▶ **EXERCISE DESCRIPTION**: Copy the rows that follow word for word, and leave the pictures out of your copy.
>> START DATASET
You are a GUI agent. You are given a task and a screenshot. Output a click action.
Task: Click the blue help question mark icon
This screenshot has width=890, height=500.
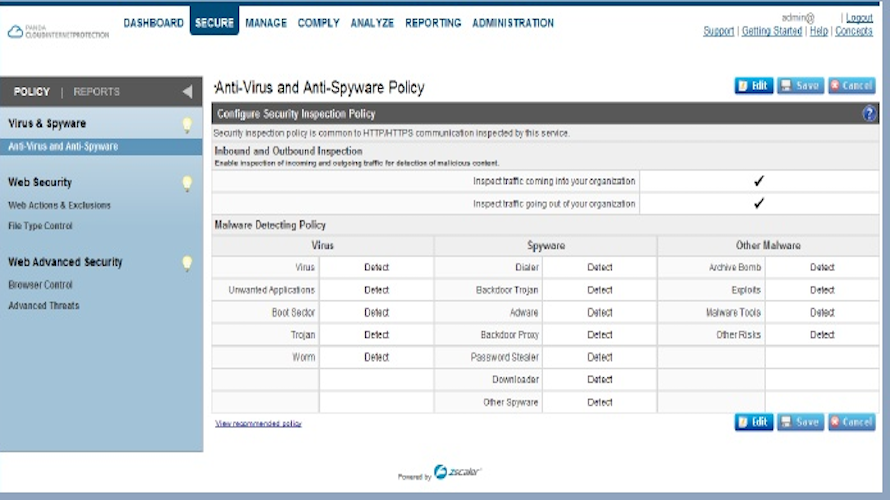tap(869, 114)
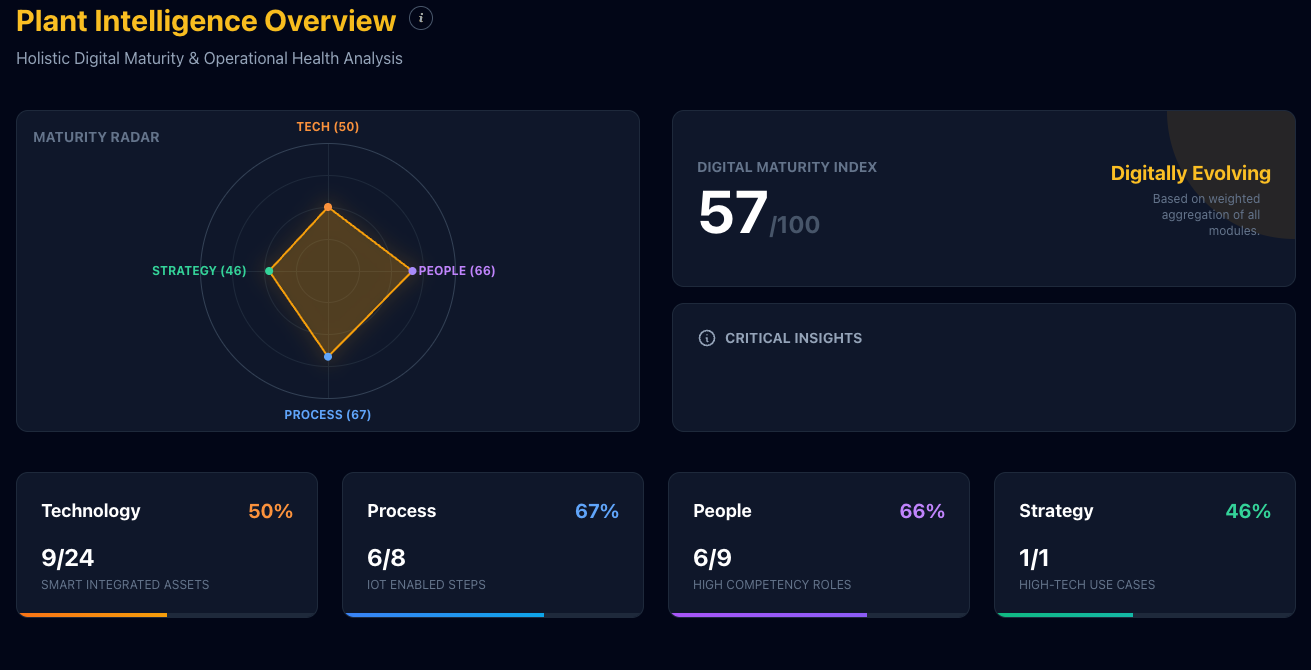
Task: Click the green STRATEGY point on radar
Action: tap(269, 271)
>> END DATASET
▶ **FINISHED EXERCISE**:
You are a GUI agent. You are given a task and a screenshot. Output a click action.
Task: Click the blue help question mark icon
This screenshot has width=890, height=500.
tap(869, 114)
Task: Click the green STRATEGY point on radar
Action: tap(269, 271)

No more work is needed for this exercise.